Directions for this task
Please give the number of lines in the records below where the word "computer" occurs, and nothing else.

Exercise data
Content starts

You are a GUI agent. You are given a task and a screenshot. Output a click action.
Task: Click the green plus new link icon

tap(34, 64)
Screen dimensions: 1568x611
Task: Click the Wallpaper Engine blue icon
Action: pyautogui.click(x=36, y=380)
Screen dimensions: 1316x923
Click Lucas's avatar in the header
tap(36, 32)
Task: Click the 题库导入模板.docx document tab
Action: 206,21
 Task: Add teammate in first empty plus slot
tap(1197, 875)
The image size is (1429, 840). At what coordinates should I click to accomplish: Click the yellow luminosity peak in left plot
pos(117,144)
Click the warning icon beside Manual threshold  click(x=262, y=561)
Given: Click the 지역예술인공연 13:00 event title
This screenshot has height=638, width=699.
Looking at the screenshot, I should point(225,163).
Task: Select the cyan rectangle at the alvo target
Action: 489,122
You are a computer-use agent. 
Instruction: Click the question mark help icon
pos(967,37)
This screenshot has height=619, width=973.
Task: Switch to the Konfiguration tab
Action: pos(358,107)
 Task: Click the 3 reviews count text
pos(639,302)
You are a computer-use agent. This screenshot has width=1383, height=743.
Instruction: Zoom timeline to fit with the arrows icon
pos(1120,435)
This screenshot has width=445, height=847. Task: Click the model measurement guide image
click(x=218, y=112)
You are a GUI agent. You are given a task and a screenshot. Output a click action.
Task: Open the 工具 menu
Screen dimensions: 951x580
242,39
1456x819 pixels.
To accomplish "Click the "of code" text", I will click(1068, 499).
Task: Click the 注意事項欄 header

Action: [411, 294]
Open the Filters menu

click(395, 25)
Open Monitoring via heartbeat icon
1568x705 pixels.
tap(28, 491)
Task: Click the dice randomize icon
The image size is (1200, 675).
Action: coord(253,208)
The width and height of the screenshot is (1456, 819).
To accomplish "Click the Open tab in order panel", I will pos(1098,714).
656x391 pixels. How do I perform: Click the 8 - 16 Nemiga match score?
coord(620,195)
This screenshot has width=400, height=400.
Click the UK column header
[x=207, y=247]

Content ends

Answer box
2